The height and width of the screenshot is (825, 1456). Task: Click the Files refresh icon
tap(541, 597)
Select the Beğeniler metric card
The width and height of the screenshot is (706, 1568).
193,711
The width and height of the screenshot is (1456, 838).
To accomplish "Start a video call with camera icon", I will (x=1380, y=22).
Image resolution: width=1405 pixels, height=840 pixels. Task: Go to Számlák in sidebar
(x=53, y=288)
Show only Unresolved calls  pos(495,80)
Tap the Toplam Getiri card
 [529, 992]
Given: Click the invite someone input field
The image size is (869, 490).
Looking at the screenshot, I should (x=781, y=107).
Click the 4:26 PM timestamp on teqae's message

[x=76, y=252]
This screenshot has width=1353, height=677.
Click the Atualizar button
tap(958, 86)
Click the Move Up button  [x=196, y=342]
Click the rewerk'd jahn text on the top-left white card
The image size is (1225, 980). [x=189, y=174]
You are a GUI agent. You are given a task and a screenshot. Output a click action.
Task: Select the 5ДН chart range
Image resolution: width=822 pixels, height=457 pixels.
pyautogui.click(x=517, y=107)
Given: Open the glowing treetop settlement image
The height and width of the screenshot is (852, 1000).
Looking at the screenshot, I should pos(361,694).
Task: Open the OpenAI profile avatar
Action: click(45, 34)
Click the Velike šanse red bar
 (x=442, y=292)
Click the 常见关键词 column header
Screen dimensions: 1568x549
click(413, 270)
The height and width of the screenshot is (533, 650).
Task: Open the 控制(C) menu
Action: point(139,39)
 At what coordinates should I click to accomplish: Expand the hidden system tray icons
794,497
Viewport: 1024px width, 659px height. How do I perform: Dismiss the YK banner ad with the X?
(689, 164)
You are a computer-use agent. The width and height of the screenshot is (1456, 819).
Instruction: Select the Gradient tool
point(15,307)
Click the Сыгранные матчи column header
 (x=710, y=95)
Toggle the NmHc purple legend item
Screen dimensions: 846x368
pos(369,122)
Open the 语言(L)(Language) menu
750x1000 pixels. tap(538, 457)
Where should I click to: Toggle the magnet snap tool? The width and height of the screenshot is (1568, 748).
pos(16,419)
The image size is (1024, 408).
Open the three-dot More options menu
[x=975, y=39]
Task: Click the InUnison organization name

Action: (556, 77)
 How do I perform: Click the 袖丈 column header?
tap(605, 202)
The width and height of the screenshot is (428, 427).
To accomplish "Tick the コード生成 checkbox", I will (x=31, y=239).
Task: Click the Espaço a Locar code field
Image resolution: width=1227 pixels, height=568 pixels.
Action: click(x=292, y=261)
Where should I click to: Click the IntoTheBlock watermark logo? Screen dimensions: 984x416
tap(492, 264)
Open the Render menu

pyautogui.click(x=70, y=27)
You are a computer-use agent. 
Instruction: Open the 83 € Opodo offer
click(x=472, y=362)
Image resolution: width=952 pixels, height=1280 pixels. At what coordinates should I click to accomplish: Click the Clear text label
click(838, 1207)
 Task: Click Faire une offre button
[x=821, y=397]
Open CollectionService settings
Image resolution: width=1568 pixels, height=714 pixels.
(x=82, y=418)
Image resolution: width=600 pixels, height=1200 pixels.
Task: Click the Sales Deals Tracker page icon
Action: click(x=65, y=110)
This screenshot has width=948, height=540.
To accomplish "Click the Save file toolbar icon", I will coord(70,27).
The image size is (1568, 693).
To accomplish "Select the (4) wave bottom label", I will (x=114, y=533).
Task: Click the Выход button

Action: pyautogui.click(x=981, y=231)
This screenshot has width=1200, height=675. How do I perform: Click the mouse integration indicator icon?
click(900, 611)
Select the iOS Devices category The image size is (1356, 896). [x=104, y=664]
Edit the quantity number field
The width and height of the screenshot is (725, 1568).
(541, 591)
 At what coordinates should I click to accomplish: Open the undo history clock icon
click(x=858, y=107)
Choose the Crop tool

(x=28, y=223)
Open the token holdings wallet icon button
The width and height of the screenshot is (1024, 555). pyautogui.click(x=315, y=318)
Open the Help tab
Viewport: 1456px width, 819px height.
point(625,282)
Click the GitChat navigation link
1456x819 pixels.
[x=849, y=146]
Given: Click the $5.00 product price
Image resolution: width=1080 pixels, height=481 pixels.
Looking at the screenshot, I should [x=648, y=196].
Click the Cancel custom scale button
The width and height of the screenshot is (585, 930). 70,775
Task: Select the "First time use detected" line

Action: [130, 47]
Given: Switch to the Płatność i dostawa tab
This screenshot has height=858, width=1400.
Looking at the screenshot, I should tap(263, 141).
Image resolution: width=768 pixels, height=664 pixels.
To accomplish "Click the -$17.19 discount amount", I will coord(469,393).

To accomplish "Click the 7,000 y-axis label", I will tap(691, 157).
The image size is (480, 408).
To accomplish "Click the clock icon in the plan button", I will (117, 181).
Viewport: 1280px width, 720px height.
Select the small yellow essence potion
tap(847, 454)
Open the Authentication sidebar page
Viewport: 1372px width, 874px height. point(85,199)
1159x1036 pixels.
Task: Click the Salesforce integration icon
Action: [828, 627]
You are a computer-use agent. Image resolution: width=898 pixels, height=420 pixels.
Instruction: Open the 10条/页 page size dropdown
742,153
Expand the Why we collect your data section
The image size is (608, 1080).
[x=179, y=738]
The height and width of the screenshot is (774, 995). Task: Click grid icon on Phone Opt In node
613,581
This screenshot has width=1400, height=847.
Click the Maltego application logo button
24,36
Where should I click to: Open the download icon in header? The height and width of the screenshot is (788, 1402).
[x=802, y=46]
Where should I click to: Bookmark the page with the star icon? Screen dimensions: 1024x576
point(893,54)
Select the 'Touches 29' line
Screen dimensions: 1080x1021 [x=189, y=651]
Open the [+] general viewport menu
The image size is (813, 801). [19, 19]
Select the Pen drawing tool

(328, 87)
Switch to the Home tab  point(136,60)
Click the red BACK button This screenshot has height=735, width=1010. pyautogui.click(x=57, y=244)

________

__Required task__.
Report each line in the records above that contains the word "computer", copying every such line in full.

__Response__.
You are a computer-use agent. The width and height of the screenshot is (1456, 819).
You are a computer-use agent. 
You are a computer-use agent. Image resolution: width=898 pixels, height=420 pixels.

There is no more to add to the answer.